Which of the lines in the data mention the string "Switch"? List them all.

─── Listed entries

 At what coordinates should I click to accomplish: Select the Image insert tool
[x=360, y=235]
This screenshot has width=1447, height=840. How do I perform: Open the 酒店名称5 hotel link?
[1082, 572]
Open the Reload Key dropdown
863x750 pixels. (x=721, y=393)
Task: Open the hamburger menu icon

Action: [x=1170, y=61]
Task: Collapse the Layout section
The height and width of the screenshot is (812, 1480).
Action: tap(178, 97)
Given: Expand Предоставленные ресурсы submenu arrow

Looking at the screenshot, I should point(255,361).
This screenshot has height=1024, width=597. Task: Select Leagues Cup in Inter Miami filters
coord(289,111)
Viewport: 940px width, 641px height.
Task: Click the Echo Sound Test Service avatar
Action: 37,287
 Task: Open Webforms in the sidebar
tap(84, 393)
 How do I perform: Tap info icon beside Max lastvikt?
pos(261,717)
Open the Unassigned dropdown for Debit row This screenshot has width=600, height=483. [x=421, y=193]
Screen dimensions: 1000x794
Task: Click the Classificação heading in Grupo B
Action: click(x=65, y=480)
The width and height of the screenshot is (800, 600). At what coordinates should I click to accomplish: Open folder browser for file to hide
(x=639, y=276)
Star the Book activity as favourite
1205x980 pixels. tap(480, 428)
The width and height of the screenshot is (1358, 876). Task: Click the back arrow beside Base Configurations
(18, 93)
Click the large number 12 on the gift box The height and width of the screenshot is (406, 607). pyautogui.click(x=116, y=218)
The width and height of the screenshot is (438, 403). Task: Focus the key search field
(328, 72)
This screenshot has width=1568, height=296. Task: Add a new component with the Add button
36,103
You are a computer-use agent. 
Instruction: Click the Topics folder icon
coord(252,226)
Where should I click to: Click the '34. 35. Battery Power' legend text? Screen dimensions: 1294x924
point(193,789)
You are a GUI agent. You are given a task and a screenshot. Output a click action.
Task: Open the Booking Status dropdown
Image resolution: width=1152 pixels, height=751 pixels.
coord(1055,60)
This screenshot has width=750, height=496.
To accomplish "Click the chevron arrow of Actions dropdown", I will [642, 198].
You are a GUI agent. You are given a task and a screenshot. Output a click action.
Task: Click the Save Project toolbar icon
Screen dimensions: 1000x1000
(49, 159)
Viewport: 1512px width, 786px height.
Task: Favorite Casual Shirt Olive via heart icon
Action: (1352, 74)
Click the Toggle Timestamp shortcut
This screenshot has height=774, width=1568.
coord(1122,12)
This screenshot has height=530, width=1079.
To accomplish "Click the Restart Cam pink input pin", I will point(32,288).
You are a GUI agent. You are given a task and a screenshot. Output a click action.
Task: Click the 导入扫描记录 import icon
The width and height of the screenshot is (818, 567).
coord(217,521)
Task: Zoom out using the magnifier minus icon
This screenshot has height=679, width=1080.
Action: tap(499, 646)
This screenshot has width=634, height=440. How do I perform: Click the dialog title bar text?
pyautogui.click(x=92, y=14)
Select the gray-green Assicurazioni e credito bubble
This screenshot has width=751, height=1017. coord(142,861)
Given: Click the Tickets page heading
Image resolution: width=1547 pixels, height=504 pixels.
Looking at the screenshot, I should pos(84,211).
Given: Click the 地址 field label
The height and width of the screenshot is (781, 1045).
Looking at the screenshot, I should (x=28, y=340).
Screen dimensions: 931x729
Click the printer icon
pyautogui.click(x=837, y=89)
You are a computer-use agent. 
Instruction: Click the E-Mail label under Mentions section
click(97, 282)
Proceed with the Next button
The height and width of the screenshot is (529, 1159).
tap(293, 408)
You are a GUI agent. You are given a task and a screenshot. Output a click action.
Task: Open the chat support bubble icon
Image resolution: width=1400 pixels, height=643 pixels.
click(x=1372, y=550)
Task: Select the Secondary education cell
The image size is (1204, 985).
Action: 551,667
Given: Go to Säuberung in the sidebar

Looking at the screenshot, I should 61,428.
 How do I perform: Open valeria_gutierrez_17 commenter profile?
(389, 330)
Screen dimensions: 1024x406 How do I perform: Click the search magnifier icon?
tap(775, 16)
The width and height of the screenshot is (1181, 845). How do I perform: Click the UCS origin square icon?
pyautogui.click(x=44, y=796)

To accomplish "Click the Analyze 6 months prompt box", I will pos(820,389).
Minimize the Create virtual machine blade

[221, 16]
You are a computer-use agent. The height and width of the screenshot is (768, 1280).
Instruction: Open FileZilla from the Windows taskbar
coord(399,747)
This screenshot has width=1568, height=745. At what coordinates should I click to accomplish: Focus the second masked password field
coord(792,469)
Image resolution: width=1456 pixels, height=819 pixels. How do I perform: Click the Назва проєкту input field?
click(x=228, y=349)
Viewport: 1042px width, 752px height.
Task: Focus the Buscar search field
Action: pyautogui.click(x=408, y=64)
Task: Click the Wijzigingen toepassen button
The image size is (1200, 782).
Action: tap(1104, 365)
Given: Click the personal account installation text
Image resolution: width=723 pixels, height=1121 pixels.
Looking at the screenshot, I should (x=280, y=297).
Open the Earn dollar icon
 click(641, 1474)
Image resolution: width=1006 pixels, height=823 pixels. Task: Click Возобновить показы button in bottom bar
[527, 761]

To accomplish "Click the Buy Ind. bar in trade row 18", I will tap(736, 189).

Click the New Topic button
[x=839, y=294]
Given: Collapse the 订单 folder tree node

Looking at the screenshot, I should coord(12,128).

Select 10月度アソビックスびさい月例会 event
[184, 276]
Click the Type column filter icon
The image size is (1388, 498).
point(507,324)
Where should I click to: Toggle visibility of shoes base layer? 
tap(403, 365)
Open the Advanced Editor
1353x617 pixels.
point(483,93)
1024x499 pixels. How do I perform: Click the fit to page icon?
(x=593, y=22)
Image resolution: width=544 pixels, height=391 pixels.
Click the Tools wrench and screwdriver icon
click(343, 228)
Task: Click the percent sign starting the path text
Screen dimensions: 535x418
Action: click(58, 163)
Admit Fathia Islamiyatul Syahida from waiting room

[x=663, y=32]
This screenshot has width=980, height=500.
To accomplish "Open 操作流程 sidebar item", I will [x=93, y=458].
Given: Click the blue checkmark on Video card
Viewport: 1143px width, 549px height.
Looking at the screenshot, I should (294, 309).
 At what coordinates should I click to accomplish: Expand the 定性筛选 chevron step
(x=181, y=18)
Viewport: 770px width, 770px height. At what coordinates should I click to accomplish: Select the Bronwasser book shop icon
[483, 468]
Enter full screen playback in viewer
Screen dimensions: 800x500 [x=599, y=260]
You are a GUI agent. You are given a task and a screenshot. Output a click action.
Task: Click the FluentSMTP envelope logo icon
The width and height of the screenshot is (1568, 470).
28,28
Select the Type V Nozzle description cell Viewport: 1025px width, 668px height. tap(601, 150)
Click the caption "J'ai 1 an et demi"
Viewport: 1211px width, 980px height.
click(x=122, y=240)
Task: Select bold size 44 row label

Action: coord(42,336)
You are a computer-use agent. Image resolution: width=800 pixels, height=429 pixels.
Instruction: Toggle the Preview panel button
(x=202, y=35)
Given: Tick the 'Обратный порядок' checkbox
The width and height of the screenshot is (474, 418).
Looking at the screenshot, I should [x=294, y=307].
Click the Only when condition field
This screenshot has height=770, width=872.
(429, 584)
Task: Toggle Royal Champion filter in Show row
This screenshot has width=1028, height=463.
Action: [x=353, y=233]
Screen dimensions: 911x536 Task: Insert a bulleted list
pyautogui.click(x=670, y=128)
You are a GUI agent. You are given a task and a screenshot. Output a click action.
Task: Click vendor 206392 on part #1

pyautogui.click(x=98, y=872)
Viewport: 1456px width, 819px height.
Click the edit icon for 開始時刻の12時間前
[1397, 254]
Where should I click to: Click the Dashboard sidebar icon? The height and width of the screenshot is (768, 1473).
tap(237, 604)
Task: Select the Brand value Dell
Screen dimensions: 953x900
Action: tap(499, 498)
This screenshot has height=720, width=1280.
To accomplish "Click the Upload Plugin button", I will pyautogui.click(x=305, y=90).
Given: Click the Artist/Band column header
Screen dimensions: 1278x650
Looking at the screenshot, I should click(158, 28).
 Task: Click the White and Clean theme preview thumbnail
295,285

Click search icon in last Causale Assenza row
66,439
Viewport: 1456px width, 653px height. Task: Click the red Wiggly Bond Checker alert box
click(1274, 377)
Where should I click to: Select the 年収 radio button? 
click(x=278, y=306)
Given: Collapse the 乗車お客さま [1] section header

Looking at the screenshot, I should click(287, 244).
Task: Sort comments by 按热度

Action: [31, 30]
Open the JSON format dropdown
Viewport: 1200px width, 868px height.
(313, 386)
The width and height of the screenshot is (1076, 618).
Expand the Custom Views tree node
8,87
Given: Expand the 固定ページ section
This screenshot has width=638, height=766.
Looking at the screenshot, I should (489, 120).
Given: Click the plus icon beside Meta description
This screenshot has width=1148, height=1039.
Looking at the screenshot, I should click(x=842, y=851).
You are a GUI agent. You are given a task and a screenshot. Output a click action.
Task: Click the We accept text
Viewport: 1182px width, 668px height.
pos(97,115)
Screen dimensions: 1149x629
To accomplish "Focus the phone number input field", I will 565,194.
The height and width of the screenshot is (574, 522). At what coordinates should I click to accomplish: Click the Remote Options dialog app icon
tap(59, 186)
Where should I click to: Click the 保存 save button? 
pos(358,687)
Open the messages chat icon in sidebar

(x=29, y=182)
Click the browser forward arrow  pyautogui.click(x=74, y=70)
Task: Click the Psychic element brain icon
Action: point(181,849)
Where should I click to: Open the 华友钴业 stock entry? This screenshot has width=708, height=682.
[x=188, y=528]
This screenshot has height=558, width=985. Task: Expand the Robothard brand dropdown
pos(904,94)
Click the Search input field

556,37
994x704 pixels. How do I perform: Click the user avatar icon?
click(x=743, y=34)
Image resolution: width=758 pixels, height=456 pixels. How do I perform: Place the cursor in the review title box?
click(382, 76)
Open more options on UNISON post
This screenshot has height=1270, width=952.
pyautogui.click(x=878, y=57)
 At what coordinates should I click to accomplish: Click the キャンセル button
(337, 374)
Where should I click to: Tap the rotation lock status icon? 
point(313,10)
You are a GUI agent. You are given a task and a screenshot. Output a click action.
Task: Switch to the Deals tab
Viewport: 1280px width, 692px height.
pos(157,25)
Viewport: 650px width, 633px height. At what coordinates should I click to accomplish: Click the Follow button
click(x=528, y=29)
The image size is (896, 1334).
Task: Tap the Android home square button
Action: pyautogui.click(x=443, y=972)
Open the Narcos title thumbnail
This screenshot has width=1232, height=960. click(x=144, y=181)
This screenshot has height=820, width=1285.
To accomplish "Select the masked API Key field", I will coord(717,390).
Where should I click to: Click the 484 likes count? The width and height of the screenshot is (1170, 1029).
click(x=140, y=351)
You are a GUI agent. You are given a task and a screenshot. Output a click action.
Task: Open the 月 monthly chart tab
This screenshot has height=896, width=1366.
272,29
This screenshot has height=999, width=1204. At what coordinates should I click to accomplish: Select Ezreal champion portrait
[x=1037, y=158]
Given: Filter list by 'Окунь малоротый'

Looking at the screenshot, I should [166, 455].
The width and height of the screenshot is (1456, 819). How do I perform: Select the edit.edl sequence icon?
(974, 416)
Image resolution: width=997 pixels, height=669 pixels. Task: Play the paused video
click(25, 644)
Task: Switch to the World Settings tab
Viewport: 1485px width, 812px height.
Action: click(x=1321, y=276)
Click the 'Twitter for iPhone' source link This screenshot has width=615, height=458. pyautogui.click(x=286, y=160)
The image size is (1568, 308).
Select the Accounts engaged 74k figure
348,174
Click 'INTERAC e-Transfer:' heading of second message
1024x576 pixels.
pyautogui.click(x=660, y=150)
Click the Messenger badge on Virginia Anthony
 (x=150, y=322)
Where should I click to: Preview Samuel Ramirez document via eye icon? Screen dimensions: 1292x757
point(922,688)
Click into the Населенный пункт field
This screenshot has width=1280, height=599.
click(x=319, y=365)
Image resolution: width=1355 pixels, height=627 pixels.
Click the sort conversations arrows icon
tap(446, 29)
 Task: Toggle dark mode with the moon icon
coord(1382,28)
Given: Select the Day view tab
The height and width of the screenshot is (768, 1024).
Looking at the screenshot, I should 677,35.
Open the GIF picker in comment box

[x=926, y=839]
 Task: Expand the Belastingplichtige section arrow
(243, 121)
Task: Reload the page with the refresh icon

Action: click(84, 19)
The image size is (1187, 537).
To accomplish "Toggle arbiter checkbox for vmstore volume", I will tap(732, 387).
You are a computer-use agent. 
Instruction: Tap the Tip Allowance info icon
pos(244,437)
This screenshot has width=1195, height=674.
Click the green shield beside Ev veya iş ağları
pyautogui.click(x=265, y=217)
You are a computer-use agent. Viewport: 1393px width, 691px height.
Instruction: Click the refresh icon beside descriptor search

──────

→ Result of this task
Task: Switch to the Deals tab
Task: Switch to the World Settings tab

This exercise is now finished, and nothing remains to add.